帖数の曖昧さ | 〝どう使うか〟を考える

突然ですが。皆さんがお住まいの部屋の帖数を聞かれて、すぐに答えられますか?

個室であれば、パッと出でくるかもしれませんが、大きな部屋(LDK等)だとすぐには出てこないのではないのでしょうか?個室にせよLDK等にせよ、仮にすぐに出てきたとしてもそれは不動産図面や建築図面等に記載されている数字を覚えているだけではないですか?もし、その図面が間違っていたら?自分が思っているより実は部屋の広さが狭かったなんてことも起きるかもしれません…?

別に図面の作成者を陥れたいわけではないです。何が言いたいかというと帖数とは〝曖昧なもの〟と言いたいのです。仮に私が22帖ある部屋を「この部屋は20帖です」と言ったらそんな気がしてしまうのではないのでしょうか?(そんなことはしませんが)

そんな曖昧な物差しで部屋の面積を決めるべきではないと思うのです。
大切なのは〝帖数〟ではありません。〝どう使うか〟だと考えています。

ダイニングにしても、8人掛けのテーブルを置くのか、4人掛けのテーブルを置くのかで面積は変わってきます。キッチンにしても、どの程度の作業スペースが欲しいのか、食器の量や食品の量はどの程度なのか、作業する人数は何人なのかで面積は変わってきます。リビングにしても、寝室にしてもそうです。すべてはその空間を〝どう使うか〟によって必要な面積は変わってきます。

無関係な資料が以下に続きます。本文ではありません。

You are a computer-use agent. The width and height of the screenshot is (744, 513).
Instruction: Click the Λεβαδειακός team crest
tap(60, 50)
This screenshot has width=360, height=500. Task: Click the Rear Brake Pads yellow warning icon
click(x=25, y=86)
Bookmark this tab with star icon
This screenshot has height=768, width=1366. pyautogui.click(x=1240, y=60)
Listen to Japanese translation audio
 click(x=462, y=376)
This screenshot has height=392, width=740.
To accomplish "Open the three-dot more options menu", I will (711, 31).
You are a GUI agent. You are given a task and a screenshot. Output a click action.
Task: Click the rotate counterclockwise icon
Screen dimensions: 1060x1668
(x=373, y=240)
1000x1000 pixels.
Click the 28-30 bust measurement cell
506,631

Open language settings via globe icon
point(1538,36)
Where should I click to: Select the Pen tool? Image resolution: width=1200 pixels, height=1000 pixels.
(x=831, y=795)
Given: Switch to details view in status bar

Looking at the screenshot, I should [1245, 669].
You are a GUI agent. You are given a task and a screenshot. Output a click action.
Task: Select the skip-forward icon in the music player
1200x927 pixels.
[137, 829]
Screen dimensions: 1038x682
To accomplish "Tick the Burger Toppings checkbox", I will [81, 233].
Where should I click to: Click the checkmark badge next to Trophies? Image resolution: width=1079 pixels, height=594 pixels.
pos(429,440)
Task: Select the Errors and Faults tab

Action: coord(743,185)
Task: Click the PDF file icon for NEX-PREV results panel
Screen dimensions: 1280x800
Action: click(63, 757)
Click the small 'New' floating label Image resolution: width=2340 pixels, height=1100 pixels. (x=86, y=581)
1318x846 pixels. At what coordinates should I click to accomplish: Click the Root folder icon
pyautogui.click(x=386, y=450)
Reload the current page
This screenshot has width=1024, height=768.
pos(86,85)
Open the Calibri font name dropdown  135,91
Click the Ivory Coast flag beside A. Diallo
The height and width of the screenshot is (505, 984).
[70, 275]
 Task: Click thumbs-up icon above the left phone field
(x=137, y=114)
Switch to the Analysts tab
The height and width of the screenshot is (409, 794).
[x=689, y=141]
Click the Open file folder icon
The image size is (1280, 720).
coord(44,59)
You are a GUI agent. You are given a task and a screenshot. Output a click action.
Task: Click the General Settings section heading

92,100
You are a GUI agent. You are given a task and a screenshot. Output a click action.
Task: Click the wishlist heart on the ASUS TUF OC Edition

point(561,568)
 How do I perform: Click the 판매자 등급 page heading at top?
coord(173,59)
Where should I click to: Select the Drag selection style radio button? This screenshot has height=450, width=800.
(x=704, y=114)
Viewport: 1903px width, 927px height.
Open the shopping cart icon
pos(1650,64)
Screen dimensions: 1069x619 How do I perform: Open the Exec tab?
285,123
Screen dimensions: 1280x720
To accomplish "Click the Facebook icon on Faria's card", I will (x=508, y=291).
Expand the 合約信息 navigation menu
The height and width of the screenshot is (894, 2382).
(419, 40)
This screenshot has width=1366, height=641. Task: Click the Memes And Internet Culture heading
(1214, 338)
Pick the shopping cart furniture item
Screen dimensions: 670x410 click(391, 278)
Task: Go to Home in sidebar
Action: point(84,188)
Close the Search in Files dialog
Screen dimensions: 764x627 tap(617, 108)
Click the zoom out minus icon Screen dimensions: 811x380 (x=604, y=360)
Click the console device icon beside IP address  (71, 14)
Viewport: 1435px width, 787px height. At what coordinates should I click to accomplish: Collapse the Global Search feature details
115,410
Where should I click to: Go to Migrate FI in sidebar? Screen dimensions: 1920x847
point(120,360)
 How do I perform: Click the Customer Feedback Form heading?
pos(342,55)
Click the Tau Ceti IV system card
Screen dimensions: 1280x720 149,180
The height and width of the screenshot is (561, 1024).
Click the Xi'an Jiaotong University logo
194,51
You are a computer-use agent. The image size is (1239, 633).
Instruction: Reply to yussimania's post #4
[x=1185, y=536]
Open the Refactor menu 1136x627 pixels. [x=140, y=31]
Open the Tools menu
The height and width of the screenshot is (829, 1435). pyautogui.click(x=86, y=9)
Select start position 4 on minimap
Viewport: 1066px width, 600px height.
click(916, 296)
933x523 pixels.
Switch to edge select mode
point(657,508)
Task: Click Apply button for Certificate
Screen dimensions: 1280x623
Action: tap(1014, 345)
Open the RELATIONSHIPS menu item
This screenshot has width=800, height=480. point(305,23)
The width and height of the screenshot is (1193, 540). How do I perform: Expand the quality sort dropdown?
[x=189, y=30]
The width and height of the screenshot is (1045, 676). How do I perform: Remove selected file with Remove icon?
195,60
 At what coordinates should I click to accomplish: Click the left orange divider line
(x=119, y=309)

ですので、私は、ヒアリングの際に「何帖の部屋が欲しいですか?」とは聞きません。プレゼンテーション時も、打合せ時も、敢えて図面に帖数は、記載しません。その変わり、家具のレイアウトや導線等〝使い方〟示す書き込みを多く記載します。

帖数という既成概念に捉われずに〝どう使うか〟を一緒に考えてもらいたいからです。

皆さん、最初は戸惑います。ですので、念の為、帖数が記載してあるメモを打合せには持っていきます。最初は、何回か使用しますが、打合せが進むにつれて、そのメモを出す機会はなくなっていきます。

帖数という枠組みを外して住宅を考えてみると新たな価値観が見えてくるかもしれません。